→ **Extracted data**
---------------
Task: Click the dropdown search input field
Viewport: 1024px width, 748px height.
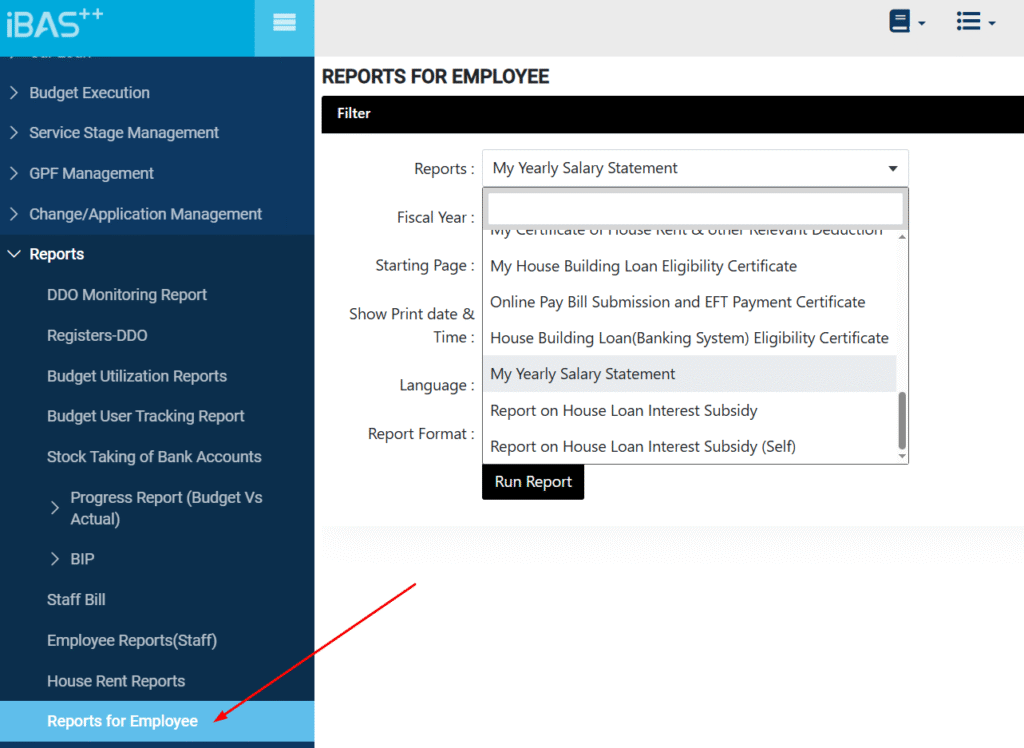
---------------
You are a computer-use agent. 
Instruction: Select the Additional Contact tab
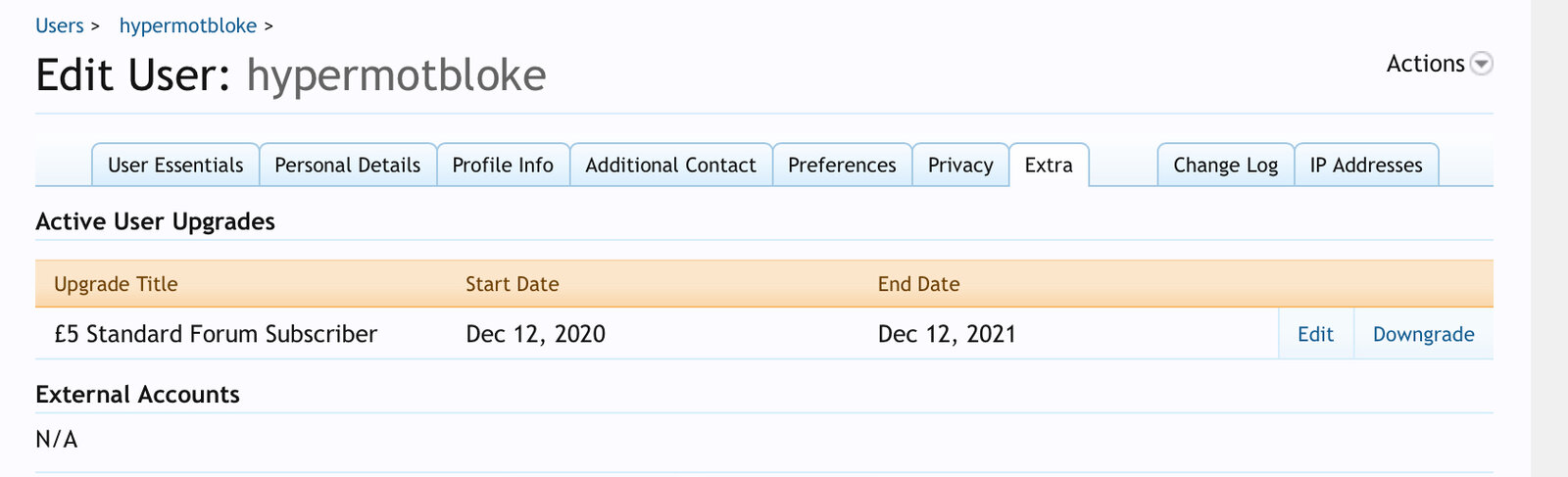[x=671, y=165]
---------------
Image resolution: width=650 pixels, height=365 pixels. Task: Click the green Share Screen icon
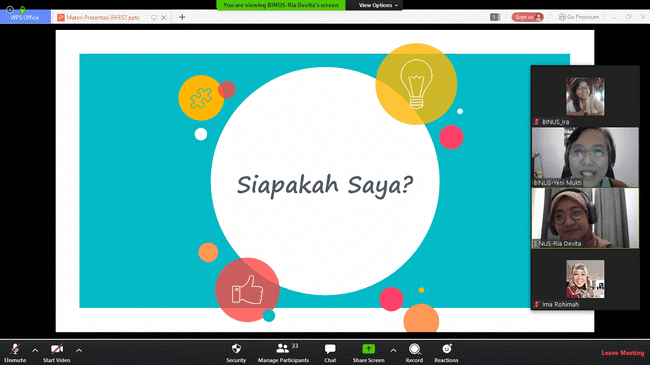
---------------
→ **Exercise requirements**
Each line in the listing above that includes the word "height" needs to be copied out.

→ **Answer**
Viewport: 1024px width, 748px height.
Image resolution: width=650 pixels, height=365 pixels. Task: Click the green Share Screen icon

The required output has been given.